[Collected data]
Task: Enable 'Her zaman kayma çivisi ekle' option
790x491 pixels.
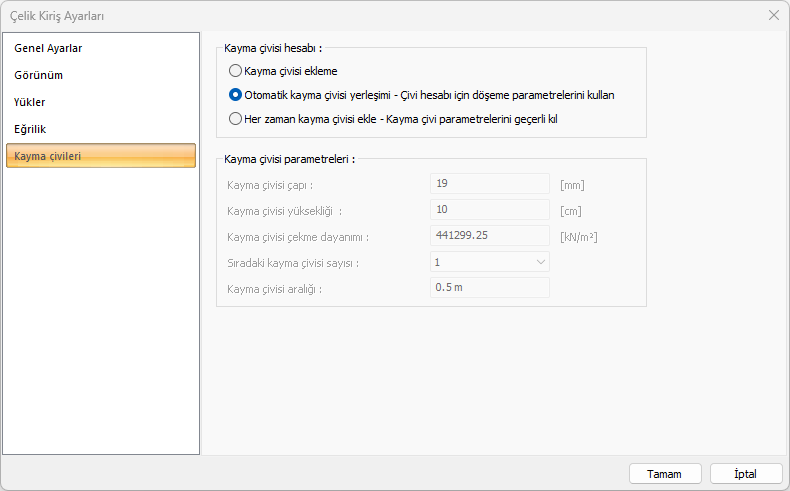Action: (236, 119)
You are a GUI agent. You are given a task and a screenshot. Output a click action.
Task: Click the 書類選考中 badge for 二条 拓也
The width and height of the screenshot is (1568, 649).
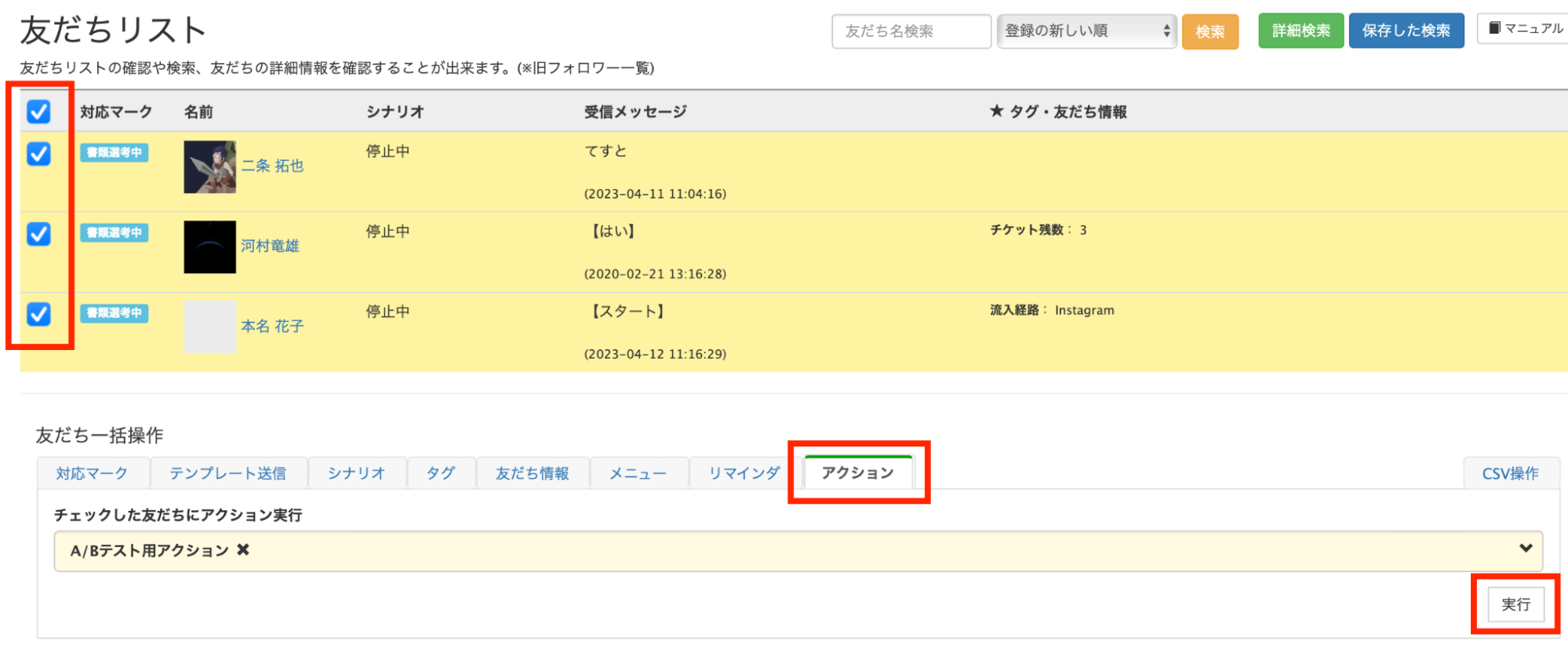pos(115,153)
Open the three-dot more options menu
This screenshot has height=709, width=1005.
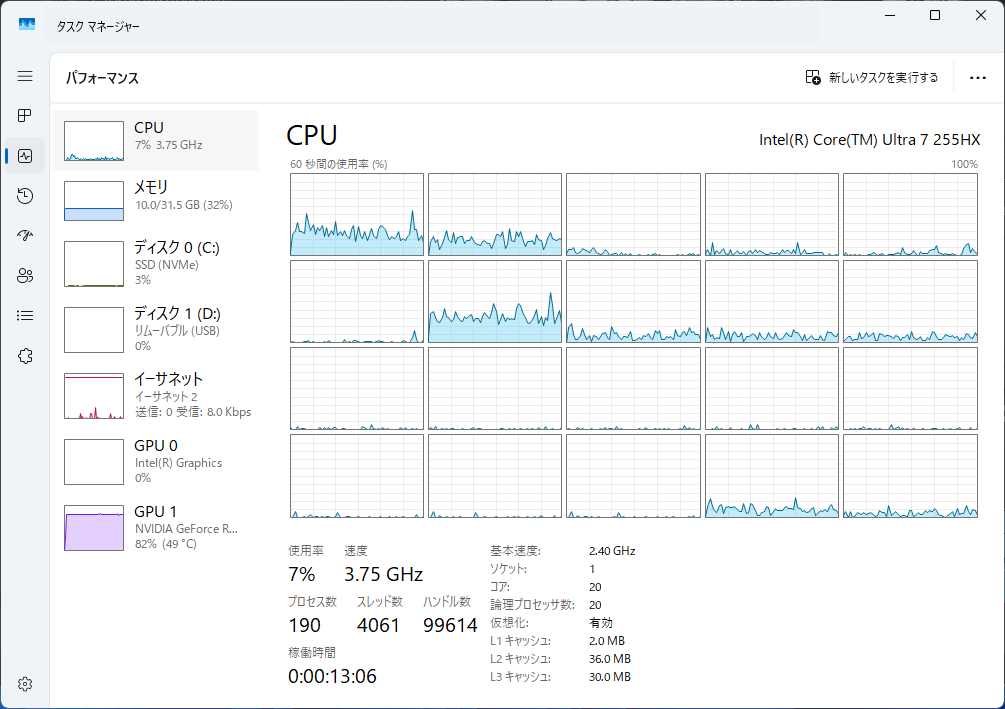[x=978, y=78]
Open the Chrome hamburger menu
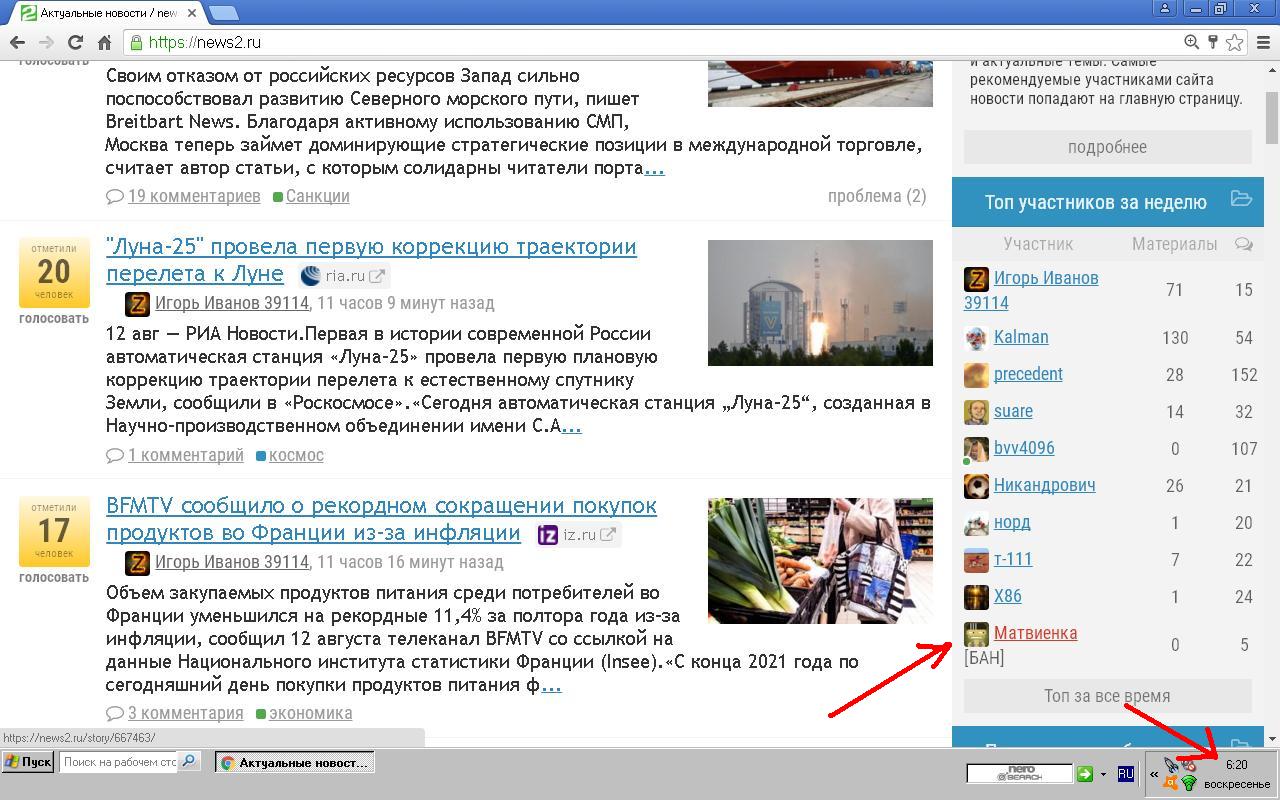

**Work required**
Write out exactly the lines from the line holding "You are a GUI" through the last line of the records above, inclusive, and nothing more. Leave out the pictures.

**Response area**
You are a GUI agent. You are given a task and a screenshot. Output a click action.
Task: Click the 書類選考中 badge for 二条 拓也
The width and height of the screenshot is (1568, 649).
pos(115,153)
Open the three-dot more options menu
This screenshot has height=709, width=1005.
[x=978, y=78]
Open the Chrome hamburger menu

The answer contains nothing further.